Когда ее сажали в машину, Джудитта вдруг заметила Макса Пескьеру и нахмурилась. Парень состроил жалобную, виноватую гримасу.
– Это он тебя спас, – пробормотал Амальди, усаживаясь рядом с ней.
Джудитта откинулась на сиденье. Почувствовала, как игла входит в вену и внутрь вливается теплая, немного щиплющая жидкость. Потом к лицу ей поднесли респиратор, и сразу навалилась усталость, закружилась голова от притока кислорода. Джудитта шевельнула рукой, и Амальди тут же стиснул ее руку в своей. Она взглянула на него и поняла, что любит.
– Прости, – сказал он.
Или ей просто почудилось?.. Но это не важно. Теперь уже все не важно.
Джудитта отняла от лица респиратор и прошептала:
– Не уходи от меня.
Амальди едва заметно кивнул и прикрыл глаза.
– Ты смирился?
Он наклонился к ней и без тени улыбки коснулся губами ее губ. Потом вернул на место маску и приложил палец к губам.
Джудитта позволила заунывному вою сирены себя убаюкать.
Ее руку Амальди так и не выпустил.
XXXIV
Водитель вскочил в кабину грузовика и повернул ключ в зажигании. По уму, надо бы аккумулятор подзарядить. Но мотор со второй попытки заурчал, закашлял и выплюнул сгусток черного дыма.
– Поехали! – радостно завопил водитель в окошко и махнул напарнику.
Тот еще дверь не успел закрыть, забравшись в кабину, как здоровенный грузовик рванул вперед.
– Торопятся, – сказал Фрезе Максу Пескьере и пристроился в хвост колонны мусоровозов, выходящей из парка на окраине.
На перекрестке все они рассыпались по разным направлениям; каждый сопровождала полицейская машина. Из предосторожности в первый день нормальной жизни мусорщикам обеспечили охрану. Происшествия минувшего месяца оставили след в памяти горожан. Мусорщикам поневоле приходилось опасаться за собственную шкуру.
Но Фрезе был уверен, что этот день станет днем всеобщего ликования. Позевывая, он следовал за машиной номер «135-57» по еще пустынным полутемным улицам.

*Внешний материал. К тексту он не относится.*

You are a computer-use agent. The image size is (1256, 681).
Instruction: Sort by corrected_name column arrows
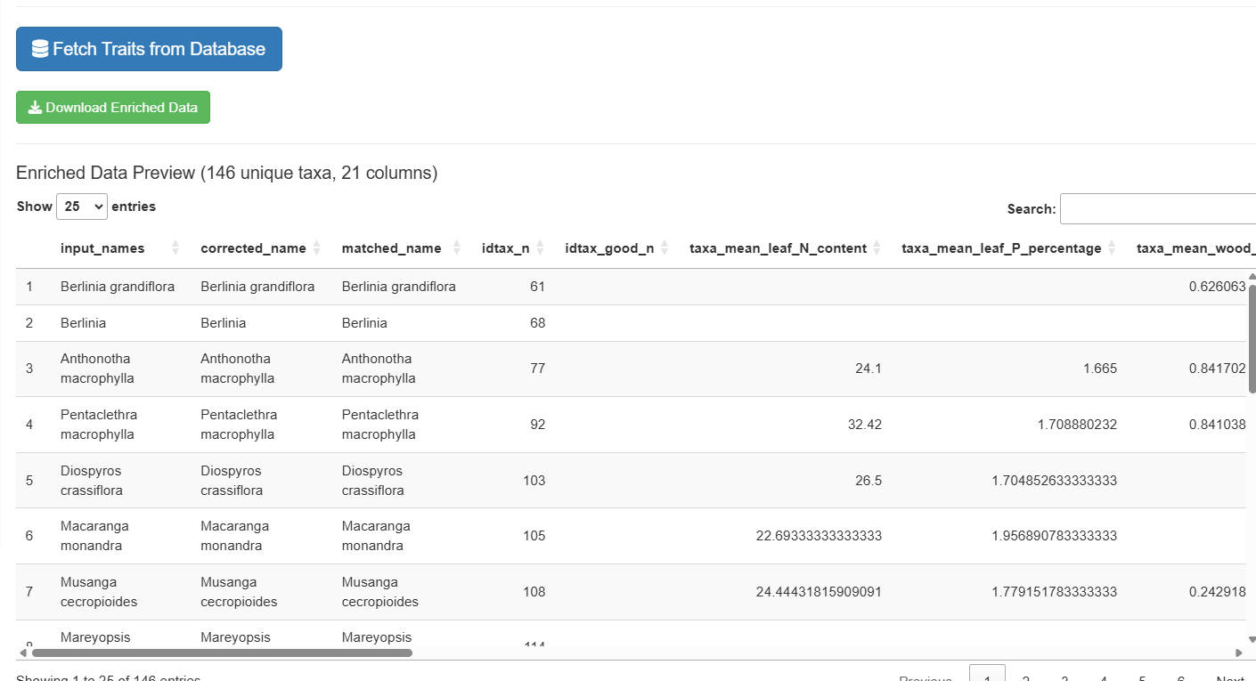316,248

Водитель огромного мусоровоза ехал быстро, но, не отрываясь от дороги, успевал любовно погладить то слишком жесткий рычаг переключения, который столько раз крыл последними словами, то грязное, потрескавшееся сиденье, то ласково провести подошвами по скользким педалям. Прошел ровно месяц с тех пор, как он в последний раз садился в кабину старого дребезжащего грузовика, и даже не представлял себе, что может так соскучиться по этой груде железа.